2.        a. L'art. 8 LACI énumère les conditions d'octroi de l'indemnité de chômage. L'assuré doit, pour bénéficier de cette prestation prévue par l'art. 7 al. 2 let. a LACI, être sans emploi ou partiellement sans emploi, avoir subi une perte de travail à prendre en considération, être domicilié en Suisse, avoir achevé sa scolarité obligatoire et n'avoir pas encore atteint l'âge donnant droit à une rente AVS et ne pas toucher de rente de vieillesse de l'AVS, remplir les conditions relatives à la période de cotisation ou en être libéré, être apte au placement et satisfaire aux exigences de contrôle (art. 8 al. 1 LACI). Ces conditions sont cumulatives (ATF 124 V 215 consid. 2). Elles sont précisées par plusieurs dispositions de la LACI et de l’ordonnance sur l'assurance-chômage obligatoire et l'indemnité en cas d'insolvabilité, du 31 août 1983 (OACI - RS 837.02), ainsi que – dans les limites d’admissibilité de telles directives administratives (ATAS/1191/2014 du 18 novembre 2014 consid. 4 p. 5 s. et doctrine et jurisprudence citées) – par les instructions édictées par le secrétariat d’État à l’économie (ci-après : SECO) en sa qualité d’autorité de surveillance de l’assurance-chômage chargée d’assurer une application uniforme du droit (art. 110 LACI), notamment par le biais du Bulletin relatif à l’indemnité de chômage (Bulletin LACI IC).
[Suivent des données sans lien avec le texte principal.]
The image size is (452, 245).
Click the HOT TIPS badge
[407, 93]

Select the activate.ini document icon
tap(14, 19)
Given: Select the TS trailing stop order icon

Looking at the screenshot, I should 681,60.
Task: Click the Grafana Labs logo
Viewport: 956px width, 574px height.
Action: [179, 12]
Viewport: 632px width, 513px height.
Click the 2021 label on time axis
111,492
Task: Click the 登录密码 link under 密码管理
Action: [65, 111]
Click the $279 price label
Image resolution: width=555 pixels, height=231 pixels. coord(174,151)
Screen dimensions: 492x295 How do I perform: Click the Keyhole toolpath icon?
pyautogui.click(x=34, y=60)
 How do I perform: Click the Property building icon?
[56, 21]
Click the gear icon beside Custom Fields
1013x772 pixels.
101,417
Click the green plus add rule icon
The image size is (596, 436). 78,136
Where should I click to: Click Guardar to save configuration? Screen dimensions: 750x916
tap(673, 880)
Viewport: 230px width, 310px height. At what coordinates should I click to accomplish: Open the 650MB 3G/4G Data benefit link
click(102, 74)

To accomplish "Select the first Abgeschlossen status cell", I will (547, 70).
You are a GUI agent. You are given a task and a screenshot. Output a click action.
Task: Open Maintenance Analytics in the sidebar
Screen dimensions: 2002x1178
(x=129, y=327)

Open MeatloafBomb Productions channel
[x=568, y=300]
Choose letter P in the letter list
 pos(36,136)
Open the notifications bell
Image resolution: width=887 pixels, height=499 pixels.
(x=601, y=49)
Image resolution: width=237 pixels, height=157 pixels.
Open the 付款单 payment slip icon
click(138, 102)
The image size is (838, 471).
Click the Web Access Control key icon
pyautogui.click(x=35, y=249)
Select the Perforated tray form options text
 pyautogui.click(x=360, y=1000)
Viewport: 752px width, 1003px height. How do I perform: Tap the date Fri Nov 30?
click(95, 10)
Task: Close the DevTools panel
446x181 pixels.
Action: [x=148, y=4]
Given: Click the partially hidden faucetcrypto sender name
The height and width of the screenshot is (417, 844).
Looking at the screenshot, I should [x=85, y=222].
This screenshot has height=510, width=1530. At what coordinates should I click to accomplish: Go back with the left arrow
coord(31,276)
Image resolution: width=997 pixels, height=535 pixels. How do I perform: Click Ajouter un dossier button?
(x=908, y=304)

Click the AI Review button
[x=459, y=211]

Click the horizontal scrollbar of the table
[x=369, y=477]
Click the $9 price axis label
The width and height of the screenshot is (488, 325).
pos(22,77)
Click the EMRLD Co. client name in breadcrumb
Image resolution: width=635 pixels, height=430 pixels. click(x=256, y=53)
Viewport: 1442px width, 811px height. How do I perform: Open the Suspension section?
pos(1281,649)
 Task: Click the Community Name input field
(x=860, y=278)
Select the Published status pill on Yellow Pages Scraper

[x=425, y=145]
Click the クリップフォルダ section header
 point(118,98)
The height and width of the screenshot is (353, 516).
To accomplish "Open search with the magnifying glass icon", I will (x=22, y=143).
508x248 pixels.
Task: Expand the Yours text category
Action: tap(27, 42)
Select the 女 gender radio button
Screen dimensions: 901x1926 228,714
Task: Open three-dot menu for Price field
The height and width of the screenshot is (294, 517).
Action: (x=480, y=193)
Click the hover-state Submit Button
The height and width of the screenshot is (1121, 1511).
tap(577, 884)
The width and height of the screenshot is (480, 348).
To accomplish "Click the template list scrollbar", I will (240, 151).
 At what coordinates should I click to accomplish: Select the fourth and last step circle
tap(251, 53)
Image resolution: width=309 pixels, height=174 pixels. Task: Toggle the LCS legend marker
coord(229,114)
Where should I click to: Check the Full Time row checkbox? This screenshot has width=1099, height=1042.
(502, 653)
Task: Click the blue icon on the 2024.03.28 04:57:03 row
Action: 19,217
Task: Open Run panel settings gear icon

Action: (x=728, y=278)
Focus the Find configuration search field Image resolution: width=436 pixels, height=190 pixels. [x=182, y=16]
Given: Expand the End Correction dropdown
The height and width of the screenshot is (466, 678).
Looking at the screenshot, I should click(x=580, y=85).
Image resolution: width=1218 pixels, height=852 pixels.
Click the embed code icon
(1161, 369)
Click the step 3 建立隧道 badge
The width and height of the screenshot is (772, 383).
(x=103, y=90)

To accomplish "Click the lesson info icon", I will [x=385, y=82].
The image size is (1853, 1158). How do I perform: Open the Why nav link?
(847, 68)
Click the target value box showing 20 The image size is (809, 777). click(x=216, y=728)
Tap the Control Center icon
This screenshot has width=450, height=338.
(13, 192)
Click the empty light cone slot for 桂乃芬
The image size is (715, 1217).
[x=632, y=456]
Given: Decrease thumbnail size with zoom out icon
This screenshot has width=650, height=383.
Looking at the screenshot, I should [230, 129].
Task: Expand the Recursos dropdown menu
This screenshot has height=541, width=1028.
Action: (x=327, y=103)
La condition de satisfaire aux exigences de contrôle, posée par l’art. 8 al. 1 let. g LACI, renvoie aux devoirs de l’assuré et prescriptions de contrôle prévus par l’art. 17 LACI. Cette disposition-ci impose aux chômeurs des devoirs matériels (al. 1 et 3) – qui concernent la recherche et l’acceptation d’un emploi, ainsi que la participation aux mesures de marché du travail et aux séances et entretiens obligatoires – et des devoirs formels (al. 2) – qui ont pour objet l’inscription au chômage et la revendication régulière des prestations au moyen de formules officielles (Boris RUBIN, Commentaire de la loi sur l’assurance-chômage, 2014, n. 1 ad art. 17).

b. La violation de ces obligations expose l’assuré à une suspension de son droit à l’indemnité. En effet, selon l’art. 30 al. 1 LACI, le droit de l’assuré à l’indemnité est suspendu notamment lorsqu’il est établi que celui-ci ne fait pas tout ce qu’on peut raisonnablement exiger de lui pour trouver un travail convenable (let. c) ou n’observe pas les prescriptions de contrôle du chômage ou les instructions de l’autorité compétente, notamment refuse un travail convenable, ne se présente pas à une mesure de marché du travail ou l’interrompt sans motif valable, ou encore compromet ou empêche, par son comportement, le déroulement de la mesure ou la réalisation de son but (let. d).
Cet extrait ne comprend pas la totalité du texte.